What does EDORA not do?
- EDORA doesn’t run your day-to-day work. It won’t open cases, schedule appointments, or send reminders.Use instead: your case management system or calendar tools. EDORA shows the steps; your tools do the clicking.
- EDORA doesn’t control who can see data (permissions). It models example roles, but it doesn’t enforce access or logins.Use instead: your existing system’s permissions. EDORA gives sample “role scopes” to copy.
- EDORA doesn’t host live dashboards. It offers report templates and example charts—not a website you log into.Use instead: Excel/Sheets or BI tools (Power BI, Looker, etc.). Plug in EDORA’s layouts and formulas.
- EDORA doesn’t replace your laws or policy. It lines up with policy and cites sources, but policy still rules.Use instead: your official policy manual. EDORA maps decisions so they match the rules.

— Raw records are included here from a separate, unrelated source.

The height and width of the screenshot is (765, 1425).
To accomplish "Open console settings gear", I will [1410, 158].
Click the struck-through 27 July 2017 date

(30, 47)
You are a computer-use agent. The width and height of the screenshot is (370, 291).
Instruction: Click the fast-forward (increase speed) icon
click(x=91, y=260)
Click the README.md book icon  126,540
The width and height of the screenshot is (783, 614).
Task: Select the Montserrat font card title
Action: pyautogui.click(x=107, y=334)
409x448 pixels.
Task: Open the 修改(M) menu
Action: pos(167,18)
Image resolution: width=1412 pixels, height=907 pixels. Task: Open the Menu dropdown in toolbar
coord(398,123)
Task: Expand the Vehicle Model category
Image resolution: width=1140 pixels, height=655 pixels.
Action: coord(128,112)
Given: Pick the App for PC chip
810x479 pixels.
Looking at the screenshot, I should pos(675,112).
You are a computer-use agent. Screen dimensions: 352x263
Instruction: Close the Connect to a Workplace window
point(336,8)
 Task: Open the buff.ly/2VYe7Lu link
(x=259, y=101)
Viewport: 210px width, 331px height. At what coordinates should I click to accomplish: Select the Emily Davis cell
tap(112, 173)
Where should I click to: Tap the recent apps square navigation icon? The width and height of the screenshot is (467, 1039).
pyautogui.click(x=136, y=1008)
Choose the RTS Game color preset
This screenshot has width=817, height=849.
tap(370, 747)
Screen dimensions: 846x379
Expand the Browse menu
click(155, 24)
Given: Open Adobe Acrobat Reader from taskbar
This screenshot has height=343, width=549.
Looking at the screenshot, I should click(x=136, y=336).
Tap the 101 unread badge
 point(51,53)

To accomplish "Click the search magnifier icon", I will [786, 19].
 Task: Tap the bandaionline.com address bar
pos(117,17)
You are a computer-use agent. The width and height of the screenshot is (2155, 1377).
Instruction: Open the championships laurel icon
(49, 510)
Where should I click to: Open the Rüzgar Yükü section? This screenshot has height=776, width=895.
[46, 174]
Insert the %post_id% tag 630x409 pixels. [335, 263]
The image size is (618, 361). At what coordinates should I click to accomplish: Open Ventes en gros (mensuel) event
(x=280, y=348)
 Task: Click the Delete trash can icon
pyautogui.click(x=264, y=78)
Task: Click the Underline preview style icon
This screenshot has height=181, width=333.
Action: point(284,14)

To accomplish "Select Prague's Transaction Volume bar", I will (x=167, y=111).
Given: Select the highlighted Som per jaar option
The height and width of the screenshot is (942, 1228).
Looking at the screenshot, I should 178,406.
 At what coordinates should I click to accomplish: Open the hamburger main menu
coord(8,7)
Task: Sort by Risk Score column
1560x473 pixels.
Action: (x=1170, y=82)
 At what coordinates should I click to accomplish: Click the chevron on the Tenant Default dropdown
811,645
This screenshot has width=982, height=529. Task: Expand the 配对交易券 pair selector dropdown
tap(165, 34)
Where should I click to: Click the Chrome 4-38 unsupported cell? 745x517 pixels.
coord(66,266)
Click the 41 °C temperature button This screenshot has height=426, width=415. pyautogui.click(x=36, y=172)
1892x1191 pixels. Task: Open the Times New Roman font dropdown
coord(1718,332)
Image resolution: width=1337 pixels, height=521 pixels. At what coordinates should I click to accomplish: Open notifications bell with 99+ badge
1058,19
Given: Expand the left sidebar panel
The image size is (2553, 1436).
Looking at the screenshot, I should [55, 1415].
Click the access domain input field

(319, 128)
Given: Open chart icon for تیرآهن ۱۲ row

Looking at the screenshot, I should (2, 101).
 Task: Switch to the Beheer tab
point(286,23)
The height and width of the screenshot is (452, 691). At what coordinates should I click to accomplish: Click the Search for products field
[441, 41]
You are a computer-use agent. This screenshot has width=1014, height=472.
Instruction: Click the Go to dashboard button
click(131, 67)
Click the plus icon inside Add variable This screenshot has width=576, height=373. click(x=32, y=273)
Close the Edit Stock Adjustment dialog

- EDORA doesn’t store your data. It’s a set of documents and templates. Your data stays in your systems.Use instead: your databases and secure storage. EDORA gives the field names and definitions.
Think “house plan,” not “house.” EDORA is vendor-neutral and system-agnostic—use it with the tools you already have.
How does EDORA handle privacy and ethics?
EDORA keeps people safe and data private by showing how to share numbers without exposing anyone. It gives examples and templates; your system enforces the rules.
- De-identification (remove names). Share counts and trends, not full names, addresses, or IDs.In your tools: export reports without personal columns; use anonymous IDs if needed.
- Small-n protection (hide very small groups). When a group has only a few youth, don’t show exact numbers so no one can guess who it is.In your tools: display “<10” or combine with a larger group; add a footnote.
- k-anonymity thresholds (minimum group size). Set a clear cutoff (for example, “we only show numbers when at least 11 youth are in a group”) so privacy is consistent.In your tools: add a rule to your report that hides rows below the cutoff.
- Role scopes (who should see what). EDORA includes example role **scopes** (what each role can access). Your agency sets the binding permissions in your own system.In your tools: map the example scopes to your case system’s permissions.
- Explainable decisions (no black boxes). Use clear “if-this-then-that” rules and write a short reason when staff make an exception (an “override”).In your tools: add a required “Reason for override” field and include it in audits.
EDORA is a set of documents and templates—no data is hosted or shared by EDORA. You control your data, your systems, and your governance. EDORA simply shows safer ways to report and decide.